Where Oh Where Has Our Recovery Gone?

France and Germany lead the West out of recession


Germany and France have become the first of the major G7 powers to emerge from the Great Recession of 2008-2009, surprising markets with growth of 0.3pc in the second quarter.


By Ambrose Evans-Pritchard

Published: 8:34PM BST 13 Aug 2009


Signs of recovery in a region of critical importance to British manufacturing is a bitter-sweet development for Gordon Brown, who can no longer claim that the UK is weathering the crisis as well as core Europe. The British economy contracted 0.8pc over the same period, despite the prop of a much weaker pound.


Shadow Chancellor George Osborne said the contrast in fortunes on each side of Channel was an indictment of this Government. "It is striking that the economic data for Britain has shown a continuing sharp contraction in recession," he said.


Car scrappage schemes in France and Germany and the "automatic stabilizers" of their welfare systems have helped put a floor under the downturn, while near-zero market interest rates and emergency lending by the European Central Bank has stopped credit drying up.

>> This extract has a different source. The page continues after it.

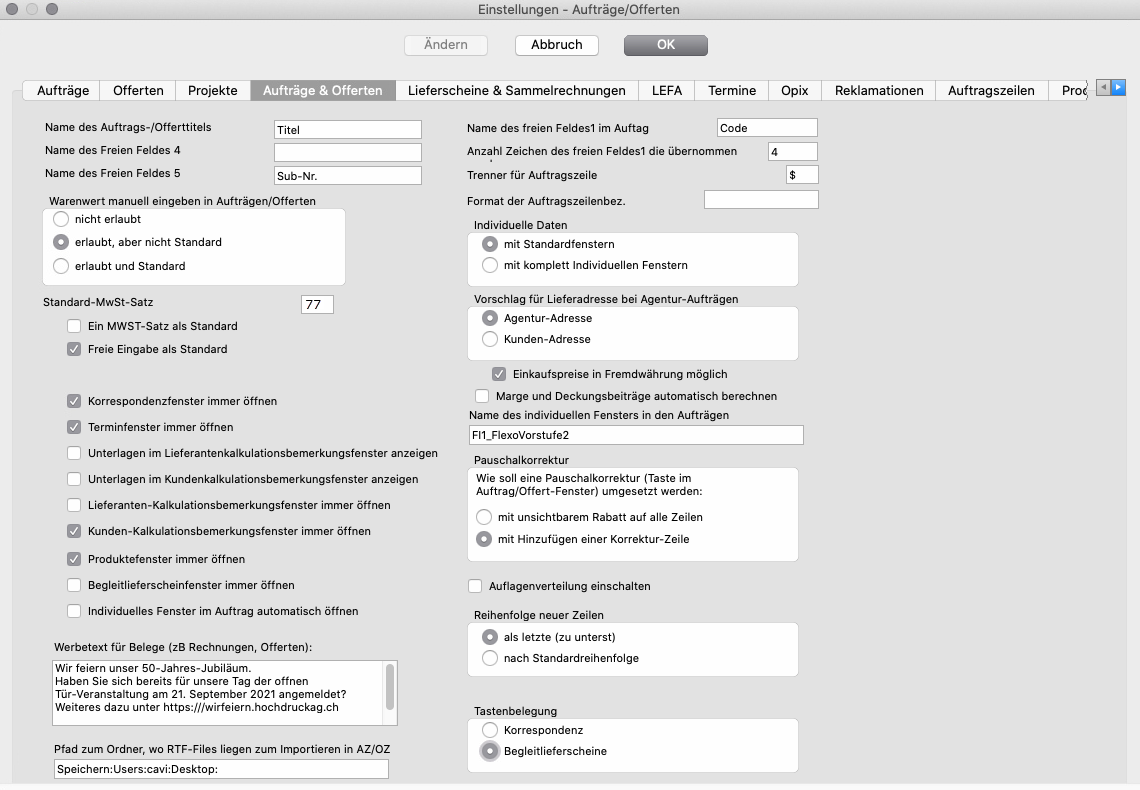Click the Standard-MwSt-Satz field

pos(317,304)
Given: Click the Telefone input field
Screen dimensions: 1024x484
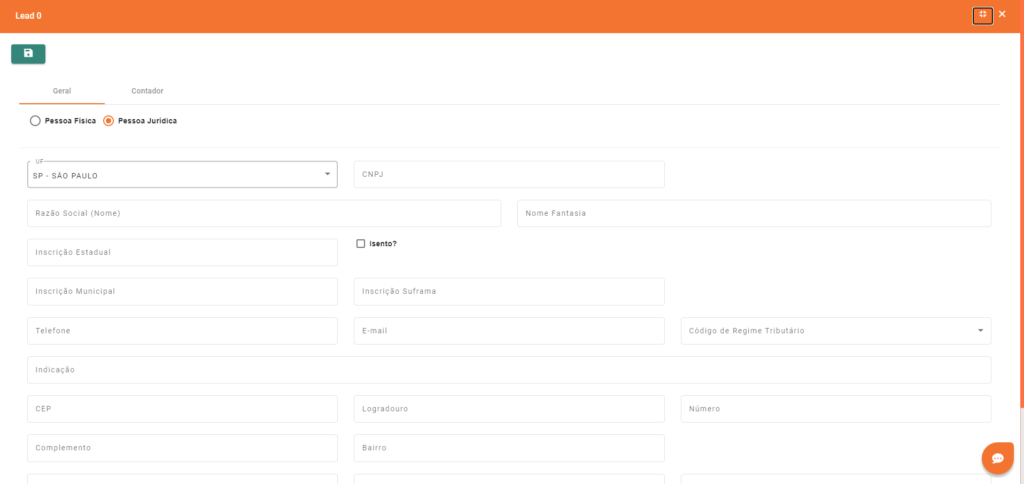Looking at the screenshot, I should tap(182, 331).
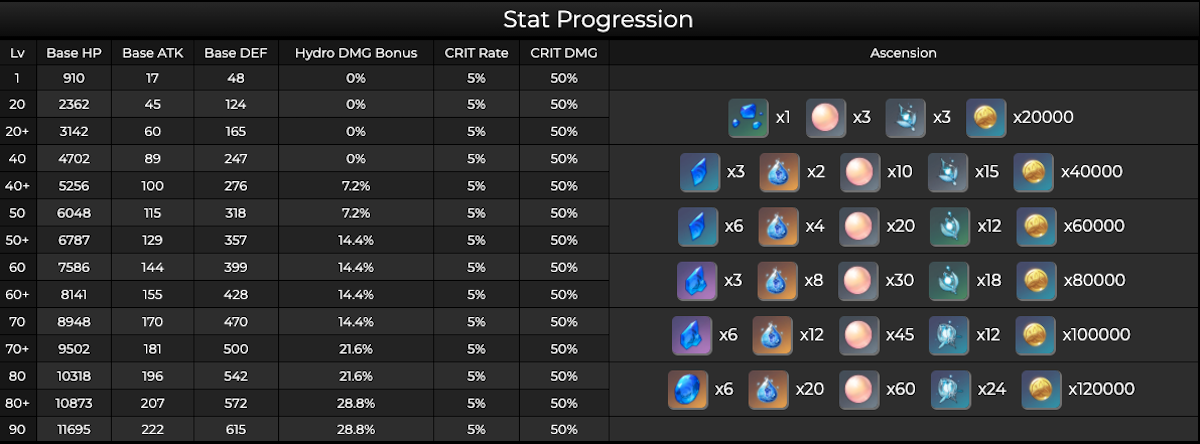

Crucially, neither country went through the sort of extreme debt bubble seen in Britain.


Germany's economy minister Karl-Theodor zu Guttenberg said it was too early to tell whether the recovery is firmly entrenched given the surge in unemployment expected over the next year. "There are no grounds for euphoria. It is going to be a long slog to get our economy back to the level it was at last year."


Germany's economy suffered a cliff-fall over the winter as world demand for cars and industrial machines collapsed. Output is still down 5.9pc from a year ago.


Officials are concerned that the economy may stall later this year as companies exhaust a scheme known as Kurzarbeit that pays them to keep idle workers on their
books. The key German institutes expect unemployment to rise another million to 4.5m by late 2010.


Jennifer McKeown from Capital Economics said the spare capacity in the eurozone is "huge and rising". Companies will be forced to retrench further.


The equity markets largely shrugged off the good news. Bourses rose just 0.5pc in Paris and 0.9pc in Frankfurt, perhaps because the broader picture in the rest eurozone is still grim.


Spain's contracted 0.9pc and Italy shank 0.5pc, leaving an ever wider gap between the eurozone's North and South. Parts of Eastern Europe remain trapped in depression. Output over the last year has fallen 23pc in Lithuania, 18pc in Latvia, 17pc in Estonia.


Comments:

The recession is far from over.


My current concern is that a negative feedback loop has already begun in most of the world's major economies.


Consider this (from Investopedia):


Okun's Law:


A relationship between an economy's GDP gap and the actual unemployment rate.

Investopedia explains Okun's Law
The relationship is represented by a ratio of 1 to 2.5. Thus, for every 1% excess of the natural unemployment rate, a 2.5% GDP gap is predicted.

So the danger is that we can quickly face a structural and growing unemployment problem. As time goes on, with sub 2.5% GDP growth, unemployment continues to get worse. At 0 to 1% GDP growth, unemployment increases at 1.5 to 2% per year. So 10% unemployment quickly becomes 12 or 14% unemployment.

With higher unemployment, savings activities increase and spending decreases which reinforces the negative feedback loop. Employers become even more defensive and cut staff further to protect the bottom line which in turn, increases unemployment further. Then house prices and other asset prices begin to drop as more supply enters the market.


This can then trigger a deflationary spiral.


Governments and central bankers fear this the most and want to avoid it by printing more money (technically Quantitative Easing).


Of course, the problem with government interference through additional borrowing and "stimulus" is the unintended distortions it creates in the market that delay the economic healing process.


Soon government borrowing power will be at its upper limit, as with all borrowers, there are limits to leverage.


The bond market will not allow borrowing" ad nauseum" without insisting on higher rates.


Contrary to what some in public office have claimed, deficits do matter. Even with the power of taxation, the state must reduce borrowing once deficits rise above 12% of GDP.


To continue to borrow (or print additional currency is borrowing if not longer an option) is to invite serious currency depreciation. That is when the situation becomes very interesting as an inflationary spiral can occur. In my view, this worry is well into the future.


My current strategy (you could say Strategy #4, as this has been an evolving process), is to increase my personal savings rate from 10% of monthly net income to 25%. With a growing amount of cash available, a person who saves will be in a strong position to weather a deflationary storm and make the most of investing opportunities even if unemployment knocks at the door.





Comments

  1. Okun's Law is a so-called "gap model" of economics. That's part of the problem with economics--too many 'rules of thumb' driving policy, like Okun's law and even the Taylor Rule.

    Bring back free banking. Thousands of businesspeople making decisions is better than one Federal Reserve.